## Exercise instructions
The output should be limited to the line holding "Image resolution: width=2034" and the lines after it through the end of the entries, each restated exactly.
#### Material provided
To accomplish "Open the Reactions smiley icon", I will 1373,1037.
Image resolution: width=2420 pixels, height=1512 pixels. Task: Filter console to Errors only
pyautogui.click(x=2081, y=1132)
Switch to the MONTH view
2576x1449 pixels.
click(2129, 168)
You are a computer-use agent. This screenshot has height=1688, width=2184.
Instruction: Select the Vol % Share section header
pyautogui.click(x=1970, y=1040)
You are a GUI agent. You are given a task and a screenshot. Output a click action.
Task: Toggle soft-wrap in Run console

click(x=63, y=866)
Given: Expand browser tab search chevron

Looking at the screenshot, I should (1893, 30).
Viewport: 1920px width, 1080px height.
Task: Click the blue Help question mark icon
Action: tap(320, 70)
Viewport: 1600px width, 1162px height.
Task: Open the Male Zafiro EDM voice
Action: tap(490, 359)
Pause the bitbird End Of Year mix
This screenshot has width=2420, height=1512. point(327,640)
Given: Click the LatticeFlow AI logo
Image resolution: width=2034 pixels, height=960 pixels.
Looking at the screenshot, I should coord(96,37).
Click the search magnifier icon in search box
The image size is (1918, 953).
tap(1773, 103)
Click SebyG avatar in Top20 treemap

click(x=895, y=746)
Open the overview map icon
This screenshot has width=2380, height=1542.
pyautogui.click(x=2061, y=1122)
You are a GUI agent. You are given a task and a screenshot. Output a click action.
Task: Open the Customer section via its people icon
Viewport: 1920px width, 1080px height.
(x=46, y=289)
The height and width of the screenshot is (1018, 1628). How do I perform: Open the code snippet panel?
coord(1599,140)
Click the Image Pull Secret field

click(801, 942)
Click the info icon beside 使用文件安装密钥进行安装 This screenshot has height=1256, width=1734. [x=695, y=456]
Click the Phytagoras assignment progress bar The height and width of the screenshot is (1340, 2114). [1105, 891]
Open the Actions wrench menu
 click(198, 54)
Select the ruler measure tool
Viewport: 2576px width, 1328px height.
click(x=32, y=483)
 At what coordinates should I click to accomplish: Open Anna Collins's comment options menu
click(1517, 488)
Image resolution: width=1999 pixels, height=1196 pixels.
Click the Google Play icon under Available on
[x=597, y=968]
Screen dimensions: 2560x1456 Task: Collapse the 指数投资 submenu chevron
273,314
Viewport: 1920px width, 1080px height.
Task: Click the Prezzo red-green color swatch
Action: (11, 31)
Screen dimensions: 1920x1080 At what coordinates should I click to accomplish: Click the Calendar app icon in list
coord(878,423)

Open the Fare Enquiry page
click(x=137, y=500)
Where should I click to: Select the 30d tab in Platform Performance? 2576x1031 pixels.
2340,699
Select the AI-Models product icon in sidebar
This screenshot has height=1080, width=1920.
########
## The completed task
Image resolution: width=2034 pixels, height=960 pixels.
Looking at the screenshot, I should coord(96,37).
Click the search magnifier icon in search box
The image size is (1918, 953).
tap(1773, 103)
Click SebyG avatar in Top20 treemap

click(x=895, y=746)
Open the overview map icon
This screenshot has width=2380, height=1542.
pyautogui.click(x=2061, y=1122)
You are a GUI agent. You are given a task and a screenshot. Output a click action.
Task: Open the Customer section via its people icon
Viewport: 1920px width, 1080px height.
(x=46, y=289)
The height and width of the screenshot is (1018, 1628). How do I perform: Open the code snippet panel?
coord(1599,140)
Click the Image Pull Secret field

click(801, 942)
Click the info icon beside 使用文件安装密钥进行安装 This screenshot has height=1256, width=1734. [x=695, y=456]
Click the Phytagoras assignment progress bar The height and width of the screenshot is (1340, 2114). [1105, 891]
Open the Actions wrench menu
 click(198, 54)
Select the ruler measure tool
Viewport: 2576px width, 1328px height.
click(x=32, y=483)
 At what coordinates should I click to accomplish: Open Anna Collins's comment options menu
click(1517, 488)
Image resolution: width=1999 pixels, height=1196 pixels.
Click the Google Play icon under Available on
[x=597, y=968]
Screen dimensions: 2560x1456 Task: Collapse the 指数投资 submenu chevron
273,314
Viewport: 1920px width, 1080px height.
Task: Click the Prezzo red-green color swatch
Action: (11, 31)
Screen dimensions: 1920x1080 At what coordinates should I click to accomplish: Click the Calendar app icon in list
coord(878,423)

Open the Fare Enquiry page
click(x=137, y=500)
Where should I click to: Select the 30d tab in Platform Performance? 2576x1031 pixels.
2340,699
Select the AI-Models product icon in sidebar
This screenshot has height=1080, width=1920.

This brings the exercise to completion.